- _Problem description_: Determine how many of the lines below hold the word "target". Give the number and nothing else.

- _Extracted entries_:
*** Begin section ***

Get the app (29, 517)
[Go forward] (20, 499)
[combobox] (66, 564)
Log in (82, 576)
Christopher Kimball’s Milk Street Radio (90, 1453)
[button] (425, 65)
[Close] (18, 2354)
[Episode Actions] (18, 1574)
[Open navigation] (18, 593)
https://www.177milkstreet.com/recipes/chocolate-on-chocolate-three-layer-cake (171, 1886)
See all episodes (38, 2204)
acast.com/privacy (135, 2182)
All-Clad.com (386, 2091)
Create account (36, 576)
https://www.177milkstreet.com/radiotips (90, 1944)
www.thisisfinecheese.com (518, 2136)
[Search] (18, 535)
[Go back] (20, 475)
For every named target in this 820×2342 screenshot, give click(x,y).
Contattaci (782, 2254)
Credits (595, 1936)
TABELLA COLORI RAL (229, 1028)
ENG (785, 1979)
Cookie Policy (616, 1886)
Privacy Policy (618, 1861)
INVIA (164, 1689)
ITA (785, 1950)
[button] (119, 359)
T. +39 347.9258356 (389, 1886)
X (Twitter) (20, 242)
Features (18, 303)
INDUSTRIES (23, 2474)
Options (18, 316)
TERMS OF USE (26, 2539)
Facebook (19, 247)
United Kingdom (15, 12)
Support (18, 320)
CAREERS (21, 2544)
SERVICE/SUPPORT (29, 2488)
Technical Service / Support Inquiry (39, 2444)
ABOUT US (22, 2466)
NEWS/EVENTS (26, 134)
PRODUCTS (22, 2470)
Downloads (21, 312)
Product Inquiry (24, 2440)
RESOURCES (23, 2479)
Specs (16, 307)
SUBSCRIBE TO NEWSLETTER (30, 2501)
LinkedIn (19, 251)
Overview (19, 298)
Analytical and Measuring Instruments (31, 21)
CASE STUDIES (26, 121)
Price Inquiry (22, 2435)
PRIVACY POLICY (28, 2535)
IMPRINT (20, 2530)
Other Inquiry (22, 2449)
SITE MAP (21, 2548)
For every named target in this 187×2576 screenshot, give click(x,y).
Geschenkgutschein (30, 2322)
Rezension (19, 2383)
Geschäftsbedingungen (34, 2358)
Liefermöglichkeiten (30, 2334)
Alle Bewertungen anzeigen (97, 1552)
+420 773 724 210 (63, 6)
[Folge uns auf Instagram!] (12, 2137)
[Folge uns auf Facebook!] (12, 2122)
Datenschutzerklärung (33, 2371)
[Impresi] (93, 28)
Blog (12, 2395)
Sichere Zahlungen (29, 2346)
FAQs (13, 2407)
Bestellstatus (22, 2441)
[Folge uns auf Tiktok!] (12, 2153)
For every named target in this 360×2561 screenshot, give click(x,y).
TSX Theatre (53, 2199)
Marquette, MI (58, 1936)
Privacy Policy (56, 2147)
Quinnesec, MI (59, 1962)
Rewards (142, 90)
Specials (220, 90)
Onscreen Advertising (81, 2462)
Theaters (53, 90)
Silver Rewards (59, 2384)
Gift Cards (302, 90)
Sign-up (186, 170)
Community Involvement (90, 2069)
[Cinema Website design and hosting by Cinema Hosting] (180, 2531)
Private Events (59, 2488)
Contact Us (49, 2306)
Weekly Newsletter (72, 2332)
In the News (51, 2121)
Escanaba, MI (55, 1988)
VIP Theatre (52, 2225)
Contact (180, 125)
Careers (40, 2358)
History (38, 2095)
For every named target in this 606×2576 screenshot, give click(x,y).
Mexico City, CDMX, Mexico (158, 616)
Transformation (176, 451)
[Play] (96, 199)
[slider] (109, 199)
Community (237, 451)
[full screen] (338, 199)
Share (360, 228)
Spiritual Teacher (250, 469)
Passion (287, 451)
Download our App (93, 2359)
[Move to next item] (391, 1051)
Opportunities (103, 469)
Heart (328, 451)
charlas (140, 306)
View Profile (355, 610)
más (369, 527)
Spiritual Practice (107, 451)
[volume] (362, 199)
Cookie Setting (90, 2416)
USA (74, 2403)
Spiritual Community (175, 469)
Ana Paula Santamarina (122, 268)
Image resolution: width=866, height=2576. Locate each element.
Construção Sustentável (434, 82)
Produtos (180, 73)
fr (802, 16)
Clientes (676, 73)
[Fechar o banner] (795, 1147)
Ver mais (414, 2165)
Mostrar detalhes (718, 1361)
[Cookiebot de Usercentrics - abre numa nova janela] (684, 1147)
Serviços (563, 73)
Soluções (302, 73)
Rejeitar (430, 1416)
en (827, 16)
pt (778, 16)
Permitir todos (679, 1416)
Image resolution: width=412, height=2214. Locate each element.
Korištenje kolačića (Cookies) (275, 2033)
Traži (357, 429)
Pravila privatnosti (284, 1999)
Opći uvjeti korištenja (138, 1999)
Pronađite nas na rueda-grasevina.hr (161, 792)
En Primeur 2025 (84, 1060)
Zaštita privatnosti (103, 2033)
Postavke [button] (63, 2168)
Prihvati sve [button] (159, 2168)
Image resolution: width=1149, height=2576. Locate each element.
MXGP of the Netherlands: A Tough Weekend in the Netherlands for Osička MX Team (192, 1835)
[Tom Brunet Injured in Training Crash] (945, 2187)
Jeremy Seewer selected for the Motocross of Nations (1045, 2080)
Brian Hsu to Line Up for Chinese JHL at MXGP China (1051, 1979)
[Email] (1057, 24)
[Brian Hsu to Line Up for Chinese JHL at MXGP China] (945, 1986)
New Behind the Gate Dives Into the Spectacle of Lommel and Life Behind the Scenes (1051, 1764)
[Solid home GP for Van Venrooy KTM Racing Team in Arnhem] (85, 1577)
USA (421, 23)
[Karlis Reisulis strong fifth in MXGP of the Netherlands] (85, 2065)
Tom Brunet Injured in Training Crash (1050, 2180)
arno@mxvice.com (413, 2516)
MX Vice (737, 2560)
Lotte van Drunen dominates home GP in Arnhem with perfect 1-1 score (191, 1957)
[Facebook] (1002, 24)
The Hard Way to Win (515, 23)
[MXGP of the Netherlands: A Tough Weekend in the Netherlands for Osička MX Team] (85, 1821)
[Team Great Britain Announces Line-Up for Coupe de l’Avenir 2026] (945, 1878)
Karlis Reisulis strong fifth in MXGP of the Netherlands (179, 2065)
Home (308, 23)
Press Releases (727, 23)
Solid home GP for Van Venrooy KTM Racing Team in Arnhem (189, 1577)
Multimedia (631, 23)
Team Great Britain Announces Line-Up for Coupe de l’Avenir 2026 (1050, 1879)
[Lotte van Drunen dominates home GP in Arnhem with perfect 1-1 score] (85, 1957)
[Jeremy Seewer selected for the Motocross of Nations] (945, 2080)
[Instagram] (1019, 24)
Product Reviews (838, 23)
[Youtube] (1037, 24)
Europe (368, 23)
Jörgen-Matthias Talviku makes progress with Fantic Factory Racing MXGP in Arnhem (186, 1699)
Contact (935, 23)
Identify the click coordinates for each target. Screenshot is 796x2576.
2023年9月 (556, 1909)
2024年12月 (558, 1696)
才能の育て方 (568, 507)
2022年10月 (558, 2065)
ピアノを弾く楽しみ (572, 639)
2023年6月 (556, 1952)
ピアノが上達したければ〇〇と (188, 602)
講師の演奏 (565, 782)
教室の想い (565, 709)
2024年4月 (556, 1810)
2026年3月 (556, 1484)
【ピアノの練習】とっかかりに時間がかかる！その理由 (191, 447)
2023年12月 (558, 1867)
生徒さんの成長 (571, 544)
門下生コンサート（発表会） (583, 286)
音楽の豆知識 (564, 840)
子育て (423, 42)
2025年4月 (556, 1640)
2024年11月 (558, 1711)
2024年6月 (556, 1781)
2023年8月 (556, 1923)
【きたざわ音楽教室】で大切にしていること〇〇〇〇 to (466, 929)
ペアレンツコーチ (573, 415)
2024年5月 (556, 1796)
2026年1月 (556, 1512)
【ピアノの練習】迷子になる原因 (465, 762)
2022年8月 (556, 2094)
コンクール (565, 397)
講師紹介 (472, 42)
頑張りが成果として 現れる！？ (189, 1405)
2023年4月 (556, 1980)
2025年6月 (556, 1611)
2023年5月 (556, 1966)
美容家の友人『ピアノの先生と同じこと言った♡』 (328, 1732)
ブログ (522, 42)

*** End section ***

- _Problem solution_: 5